Let’s say you have a choice between two drugs to treat acid reflux. One is $200 per month. The other is $25. They have similar ingredients, the same effectiveness, and the same safety record. Which do you choose?
It seems like an easy answer, but many of us still choose the $200 brand-name drug over its $25 generic alternative. The brand name may be more familiar or what you are used to taking. Or you may not be convinced that the generic drug will have the same positive impact. But a generic alternative produces the same result as the brand name and, according to the Food and Drug Administration, is on average 80 to 85 percent less expensive.
When you switch from a brand name to a generic, the savings can add up quickly. The example that I used was a real one, comparing the price for a 30-day supply of Nexium®, an acid reflux medication, with omeprazole, an effective generic alternative in the same category of drugs as Nexium. If you take the generic for a year, that is a savings of over $2,000.
If you have a prescription drug plan, those savings will help control future increases in premium costs as well as reduce your out-of-pocket costs. For example, a co-payment for a typical generic drug is $8, while a typical co-payment for a brand-name drug is $42. That’s an average savings of more than $400 in co-payments annually for just one prescription.
At a time when we are all concerned about the affordability of healthcare and the prolonged recession is putting additional financial strain on Rhode Islanders, using generics can make a big difference. At Blue Cross & Blue Shield of Rhode Island (BCBSRI), prescription drugs account for about 20 percent of total claims cost, and the high cost of brand-name prescriptions ultimately comes out of our customers’ pockets in the form of increased premiums, co-payments, or out-of-pocket costs. And the cost of brand-name drugs shows no sign of slowing down. According to the Government Accounting Office, prescription drug costs rose faster than any other healthcare expense last year.
As a doctor, I’ve had patients ask me why a generic that is just as safe and effective would cost so much less than the brand name. The reason is that generic manufacturers don’t need to spend the same amount of money as brand-name manufacturers on developing the drug or in advertising and promotion. (That’s why most of us have never heard of the names of generic medications.) However, generic drug manufacturers are held to the same quality standards – many generics are even made in the same facilities as their brand-name counterparts. At BCBSRI, well over 70 percent of drugs taken by our members are generics, a clear sign that most folks in Rhode Island now appreciate their value and safety.

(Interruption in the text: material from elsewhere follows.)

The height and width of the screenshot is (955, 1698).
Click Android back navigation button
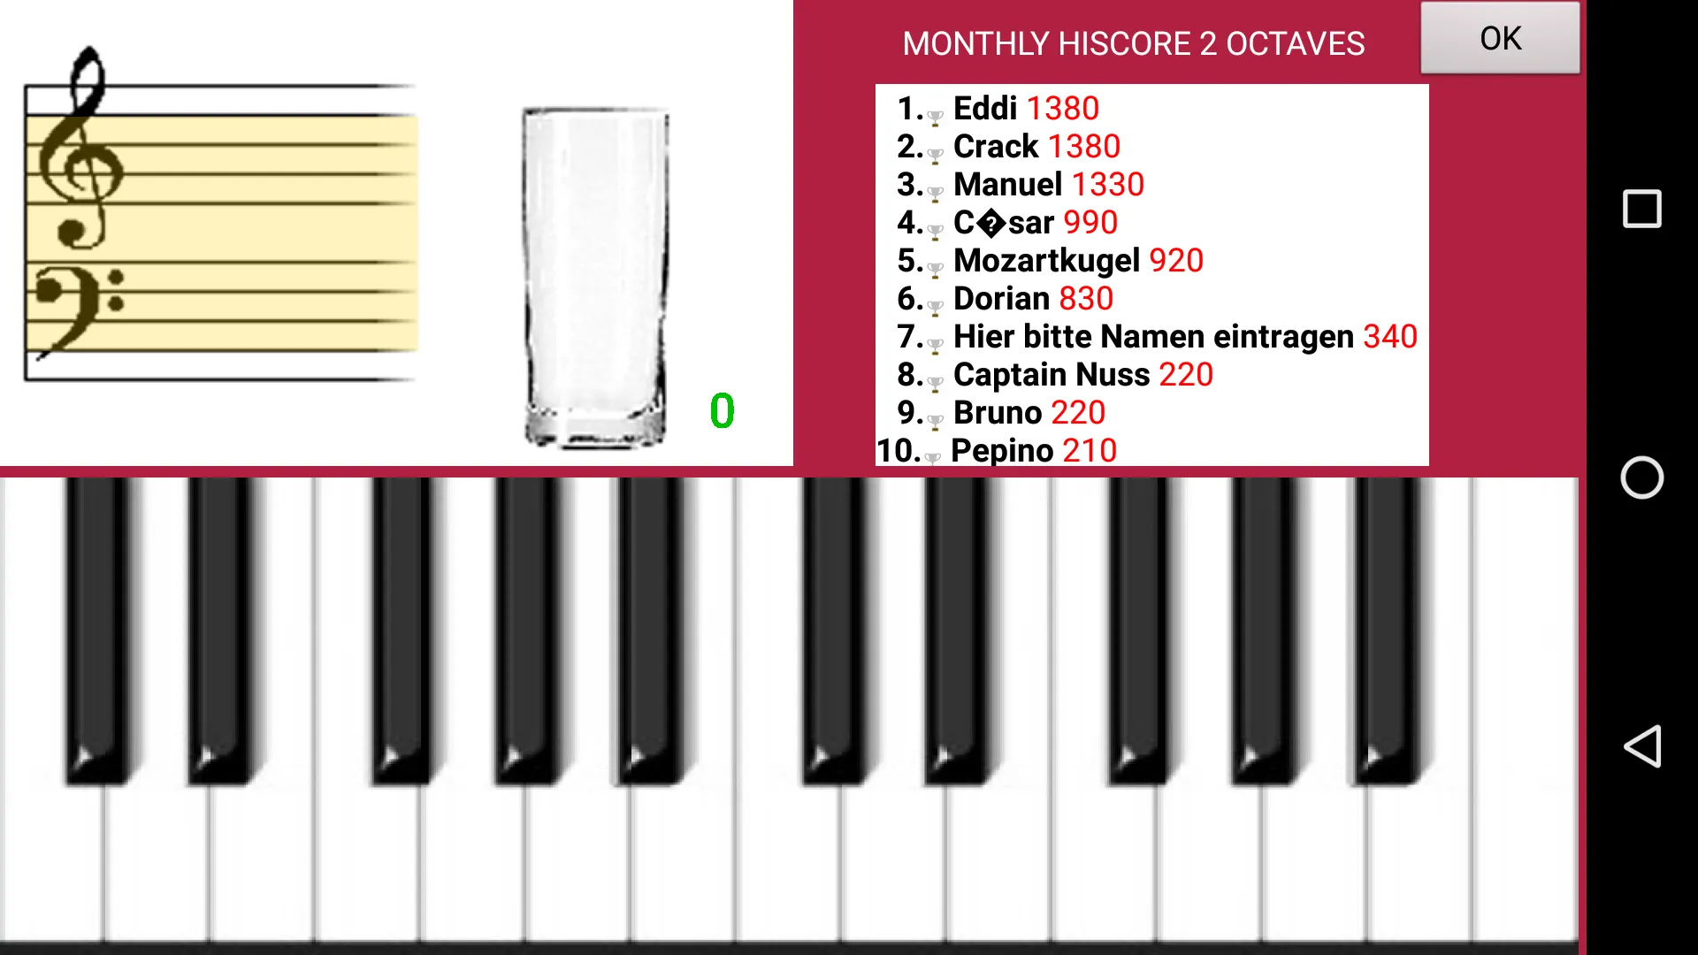pyautogui.click(x=1648, y=747)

It’s important to note that not all brand-name drugs have generic alternatives, since a brand-name drug has to be on the market for a certain number of years before its patent expires. And certainly many of those brand-name drugs have a tremendous impact on our health – some people simply couldn’t live without them. If you take a brand-name drug, talk to your doctor about whether there is a generic alternative available or if there are other options that can save you money. This could include taking an over-the-counter drug or making healthy lifestyle changes that reduce your need for medication. However, you should never stop or change any medications without talking to your doctor.
Encouraging the use of generic drugs is just one of the ways that BCBSRI is working to help make healthcare and health insurance more affordable for everyone. By working together, Rhode Islanders can help address the issues facing our healthcare system and ensure that everyone in our state has access to the healthcare that they need and deserve.
Gus Manocchia, M.D., is an internist and Vice President and Chief Medical Officer of Provider Relations at BCBSRI.